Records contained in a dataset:
##########

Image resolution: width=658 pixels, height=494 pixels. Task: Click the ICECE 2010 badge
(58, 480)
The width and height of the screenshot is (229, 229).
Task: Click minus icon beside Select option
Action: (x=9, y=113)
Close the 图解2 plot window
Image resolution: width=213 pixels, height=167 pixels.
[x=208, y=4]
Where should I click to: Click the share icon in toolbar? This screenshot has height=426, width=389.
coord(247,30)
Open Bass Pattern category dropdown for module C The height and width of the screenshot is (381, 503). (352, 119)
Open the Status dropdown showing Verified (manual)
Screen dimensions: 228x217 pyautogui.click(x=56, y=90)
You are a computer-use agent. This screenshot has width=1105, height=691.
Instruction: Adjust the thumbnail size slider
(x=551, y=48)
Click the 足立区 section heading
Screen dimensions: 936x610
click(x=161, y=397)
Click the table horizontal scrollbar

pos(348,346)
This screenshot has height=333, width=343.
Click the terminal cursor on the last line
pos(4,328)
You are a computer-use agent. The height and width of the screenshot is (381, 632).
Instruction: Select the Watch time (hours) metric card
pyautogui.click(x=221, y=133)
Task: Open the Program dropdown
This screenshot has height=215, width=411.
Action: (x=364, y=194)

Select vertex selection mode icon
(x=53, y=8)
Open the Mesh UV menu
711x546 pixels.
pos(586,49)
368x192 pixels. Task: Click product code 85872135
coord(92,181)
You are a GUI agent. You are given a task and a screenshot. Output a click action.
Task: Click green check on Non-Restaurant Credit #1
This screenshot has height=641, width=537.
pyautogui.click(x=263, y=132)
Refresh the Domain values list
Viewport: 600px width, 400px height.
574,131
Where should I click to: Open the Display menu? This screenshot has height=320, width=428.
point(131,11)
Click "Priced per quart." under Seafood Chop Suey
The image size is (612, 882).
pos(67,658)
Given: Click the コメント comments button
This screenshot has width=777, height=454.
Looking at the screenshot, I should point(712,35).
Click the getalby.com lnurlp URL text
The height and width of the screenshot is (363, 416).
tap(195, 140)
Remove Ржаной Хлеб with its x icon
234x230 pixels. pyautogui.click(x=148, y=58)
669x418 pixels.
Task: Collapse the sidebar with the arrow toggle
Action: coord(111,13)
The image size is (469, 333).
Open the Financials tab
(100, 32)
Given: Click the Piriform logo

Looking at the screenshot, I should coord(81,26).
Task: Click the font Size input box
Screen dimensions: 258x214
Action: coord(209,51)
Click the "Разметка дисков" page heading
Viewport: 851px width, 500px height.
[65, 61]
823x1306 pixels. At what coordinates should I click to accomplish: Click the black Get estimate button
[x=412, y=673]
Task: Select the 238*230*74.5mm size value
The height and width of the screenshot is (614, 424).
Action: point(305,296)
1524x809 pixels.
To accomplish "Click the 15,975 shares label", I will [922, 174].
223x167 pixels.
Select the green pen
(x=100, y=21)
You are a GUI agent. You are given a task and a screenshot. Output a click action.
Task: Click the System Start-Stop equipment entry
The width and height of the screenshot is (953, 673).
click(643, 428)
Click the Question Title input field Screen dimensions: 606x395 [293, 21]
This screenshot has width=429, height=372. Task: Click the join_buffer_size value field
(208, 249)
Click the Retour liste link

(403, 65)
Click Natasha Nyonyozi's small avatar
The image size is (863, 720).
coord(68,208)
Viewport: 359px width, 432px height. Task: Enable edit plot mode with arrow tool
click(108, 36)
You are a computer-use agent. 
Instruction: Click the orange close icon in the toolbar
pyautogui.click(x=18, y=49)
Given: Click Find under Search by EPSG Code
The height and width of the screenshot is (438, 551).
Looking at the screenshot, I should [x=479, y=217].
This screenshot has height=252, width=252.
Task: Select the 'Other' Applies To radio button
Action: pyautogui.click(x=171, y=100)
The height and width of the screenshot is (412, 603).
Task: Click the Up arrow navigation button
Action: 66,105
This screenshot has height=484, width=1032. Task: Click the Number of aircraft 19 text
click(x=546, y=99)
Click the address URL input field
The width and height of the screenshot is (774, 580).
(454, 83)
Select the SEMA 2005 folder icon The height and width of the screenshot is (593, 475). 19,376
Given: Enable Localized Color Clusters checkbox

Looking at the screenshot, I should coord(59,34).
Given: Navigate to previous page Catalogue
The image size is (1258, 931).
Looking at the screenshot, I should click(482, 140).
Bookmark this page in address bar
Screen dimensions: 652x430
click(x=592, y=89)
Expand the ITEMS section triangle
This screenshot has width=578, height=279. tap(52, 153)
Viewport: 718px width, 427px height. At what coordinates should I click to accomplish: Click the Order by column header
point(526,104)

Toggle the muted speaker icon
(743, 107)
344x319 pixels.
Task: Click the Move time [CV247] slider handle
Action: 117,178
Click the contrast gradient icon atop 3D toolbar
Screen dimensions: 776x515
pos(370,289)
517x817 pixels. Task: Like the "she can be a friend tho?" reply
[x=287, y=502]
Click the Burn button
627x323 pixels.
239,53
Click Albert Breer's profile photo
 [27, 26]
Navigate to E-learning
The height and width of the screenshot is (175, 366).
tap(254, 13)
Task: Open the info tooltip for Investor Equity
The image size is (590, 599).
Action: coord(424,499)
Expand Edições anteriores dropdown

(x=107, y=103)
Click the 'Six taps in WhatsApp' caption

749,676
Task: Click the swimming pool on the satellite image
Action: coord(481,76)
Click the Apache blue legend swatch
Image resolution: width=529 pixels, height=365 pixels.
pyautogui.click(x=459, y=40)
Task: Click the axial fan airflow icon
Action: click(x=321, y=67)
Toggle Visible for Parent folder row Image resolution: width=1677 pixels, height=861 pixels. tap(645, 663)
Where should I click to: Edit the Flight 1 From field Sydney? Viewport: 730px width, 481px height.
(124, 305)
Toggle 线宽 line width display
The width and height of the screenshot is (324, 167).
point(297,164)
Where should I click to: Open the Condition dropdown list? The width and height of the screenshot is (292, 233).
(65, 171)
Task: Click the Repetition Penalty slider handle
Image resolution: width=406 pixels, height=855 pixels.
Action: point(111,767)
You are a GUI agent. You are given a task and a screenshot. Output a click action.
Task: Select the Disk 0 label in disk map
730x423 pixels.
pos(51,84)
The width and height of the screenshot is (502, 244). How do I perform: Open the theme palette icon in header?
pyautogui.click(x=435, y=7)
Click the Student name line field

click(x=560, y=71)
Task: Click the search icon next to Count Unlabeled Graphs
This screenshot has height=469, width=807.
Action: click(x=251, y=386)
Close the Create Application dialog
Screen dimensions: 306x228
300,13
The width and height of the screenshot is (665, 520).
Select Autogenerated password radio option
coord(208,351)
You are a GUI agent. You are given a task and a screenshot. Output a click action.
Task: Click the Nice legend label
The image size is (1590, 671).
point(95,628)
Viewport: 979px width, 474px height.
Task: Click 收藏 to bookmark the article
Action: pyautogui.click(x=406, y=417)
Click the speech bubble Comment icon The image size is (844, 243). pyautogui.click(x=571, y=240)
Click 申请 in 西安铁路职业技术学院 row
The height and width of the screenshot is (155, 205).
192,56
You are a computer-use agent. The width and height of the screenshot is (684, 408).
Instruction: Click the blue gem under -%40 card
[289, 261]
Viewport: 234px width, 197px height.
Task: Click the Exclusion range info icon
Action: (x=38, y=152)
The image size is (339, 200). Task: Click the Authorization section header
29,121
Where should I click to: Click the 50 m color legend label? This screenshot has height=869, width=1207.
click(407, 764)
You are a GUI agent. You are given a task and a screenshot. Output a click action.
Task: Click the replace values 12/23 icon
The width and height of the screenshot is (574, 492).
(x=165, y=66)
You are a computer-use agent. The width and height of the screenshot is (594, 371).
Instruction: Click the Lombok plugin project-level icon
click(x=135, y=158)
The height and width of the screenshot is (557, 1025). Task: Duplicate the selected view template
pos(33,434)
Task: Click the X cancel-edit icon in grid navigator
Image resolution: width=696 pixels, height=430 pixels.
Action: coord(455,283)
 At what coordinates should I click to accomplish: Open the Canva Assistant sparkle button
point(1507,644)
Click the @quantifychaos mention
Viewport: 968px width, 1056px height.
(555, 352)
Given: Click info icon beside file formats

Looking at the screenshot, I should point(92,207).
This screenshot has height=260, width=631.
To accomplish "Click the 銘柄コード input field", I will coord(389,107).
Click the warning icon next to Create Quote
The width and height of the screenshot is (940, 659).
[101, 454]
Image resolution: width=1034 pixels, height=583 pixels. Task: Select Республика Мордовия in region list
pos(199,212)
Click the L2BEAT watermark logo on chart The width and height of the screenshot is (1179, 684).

##########

--- Work instruction ---
Would you retype exactly the lines above, from the line with "This screenshot has height=215, width=411." to the line with "1524x809 pixels.", with both end lines kept and nothing more?

--- Exercise solution ---
This screenshot has height=215, width=411.
Action: (x=364, y=194)

Select vertex selection mode icon
(x=53, y=8)
Open the Mesh UV menu
711x546 pixels.
pos(586,49)
368x192 pixels. Task: Click product code 85872135
coord(92,181)
You are a GUI agent. You are given a task and a screenshot. Output a click action.
Task: Click green check on Non-Restaurant Credit #1
This screenshot has height=641, width=537.
pyautogui.click(x=263, y=132)
Refresh the Domain values list
Viewport: 600px width, 400px height.
574,131
Where should I click to: Open the Display menu? This screenshot has height=320, width=428.
point(131,11)
Click "Priced per quart." under Seafood Chop Suey
The image size is (612, 882).
pos(67,658)
Given: Click the コメント comments button
This screenshot has width=777, height=454.
Looking at the screenshot, I should point(712,35).
Click the getalby.com lnurlp URL text
The height and width of the screenshot is (363, 416).
tap(195, 140)
Remove Ржаной Хлеб with its x icon
234x230 pixels. pyautogui.click(x=148, y=58)
669x418 pixels.
Task: Collapse the sidebar with the arrow toggle
Action: coord(111,13)
The image size is (469, 333).
Open the Financials tab
(100, 32)
Given: Click the Piriform logo

Looking at the screenshot, I should coord(81,26).
Task: Click the font Size input box
Screen dimensions: 258x214
Action: coord(209,51)
Click the "Разметка дисков" page heading
Viewport: 851px width, 500px height.
[65, 61]
823x1306 pixels. At what coordinates should I click to accomplish: Click the black Get estimate button
[x=412, y=673]
Task: Select the 238*230*74.5mm size value
The height and width of the screenshot is (614, 424).
Action: point(305,296)
1524x809 pixels.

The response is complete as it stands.